» Goal of the exercise
Write out the part of the records that begins with the line containing "Task: Click the Volume" and ends with the last line of the records, copying each line verbatim.

[A run of records]
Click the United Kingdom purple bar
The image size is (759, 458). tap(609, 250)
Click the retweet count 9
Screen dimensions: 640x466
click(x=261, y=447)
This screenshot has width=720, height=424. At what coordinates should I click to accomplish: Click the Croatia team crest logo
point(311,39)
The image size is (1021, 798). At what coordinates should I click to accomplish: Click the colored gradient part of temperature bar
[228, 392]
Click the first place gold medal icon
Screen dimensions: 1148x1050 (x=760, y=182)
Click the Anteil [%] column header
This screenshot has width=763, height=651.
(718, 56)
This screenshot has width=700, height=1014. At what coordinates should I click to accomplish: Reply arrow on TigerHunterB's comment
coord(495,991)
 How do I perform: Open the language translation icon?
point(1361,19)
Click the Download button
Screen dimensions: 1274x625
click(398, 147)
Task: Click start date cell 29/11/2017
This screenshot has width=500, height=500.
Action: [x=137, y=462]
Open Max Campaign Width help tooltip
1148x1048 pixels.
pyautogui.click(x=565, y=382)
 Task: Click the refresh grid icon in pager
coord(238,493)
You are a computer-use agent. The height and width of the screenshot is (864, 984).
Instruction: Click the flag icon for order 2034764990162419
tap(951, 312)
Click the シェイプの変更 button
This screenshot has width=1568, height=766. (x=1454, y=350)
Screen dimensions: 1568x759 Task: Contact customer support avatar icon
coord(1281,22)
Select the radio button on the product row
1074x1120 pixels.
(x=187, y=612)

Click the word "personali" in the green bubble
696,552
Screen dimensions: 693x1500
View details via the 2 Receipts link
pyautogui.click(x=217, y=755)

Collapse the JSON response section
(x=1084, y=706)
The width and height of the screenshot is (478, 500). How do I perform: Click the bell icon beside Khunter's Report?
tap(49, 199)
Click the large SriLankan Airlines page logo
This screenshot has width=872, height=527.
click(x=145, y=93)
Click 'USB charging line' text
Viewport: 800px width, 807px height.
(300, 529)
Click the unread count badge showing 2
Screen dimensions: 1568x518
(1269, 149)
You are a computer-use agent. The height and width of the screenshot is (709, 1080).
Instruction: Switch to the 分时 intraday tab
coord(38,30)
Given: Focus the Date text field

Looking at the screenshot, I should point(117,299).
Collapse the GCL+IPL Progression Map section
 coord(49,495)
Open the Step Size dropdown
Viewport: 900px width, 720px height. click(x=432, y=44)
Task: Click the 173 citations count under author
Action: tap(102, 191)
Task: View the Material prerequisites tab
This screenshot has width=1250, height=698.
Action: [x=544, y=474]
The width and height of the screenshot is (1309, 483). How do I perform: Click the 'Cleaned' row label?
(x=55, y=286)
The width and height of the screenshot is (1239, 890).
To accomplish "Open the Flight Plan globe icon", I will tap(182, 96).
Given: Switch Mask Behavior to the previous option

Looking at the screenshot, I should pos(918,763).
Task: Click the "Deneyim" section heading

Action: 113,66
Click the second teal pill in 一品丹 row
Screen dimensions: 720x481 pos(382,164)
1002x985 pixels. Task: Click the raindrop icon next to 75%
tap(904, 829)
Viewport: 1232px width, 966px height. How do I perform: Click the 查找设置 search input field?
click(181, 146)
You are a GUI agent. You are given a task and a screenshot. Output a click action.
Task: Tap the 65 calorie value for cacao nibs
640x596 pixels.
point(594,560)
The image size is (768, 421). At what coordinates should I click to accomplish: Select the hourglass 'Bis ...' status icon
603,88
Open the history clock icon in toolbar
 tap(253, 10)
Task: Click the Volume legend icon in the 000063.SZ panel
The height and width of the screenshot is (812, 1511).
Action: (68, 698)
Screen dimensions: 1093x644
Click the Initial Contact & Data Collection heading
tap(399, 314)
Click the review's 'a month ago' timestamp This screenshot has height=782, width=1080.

» Solved exercise
Task: Click the Volume legend icon in the 000063.SZ panel
The height and width of the screenshot is (812, 1511).
Action: (68, 698)
Screen dimensions: 1093x644
Click the Initial Contact & Data Collection heading
tap(399, 314)
Click the review's 'a month ago' timestamp This screenshot has height=782, width=1080.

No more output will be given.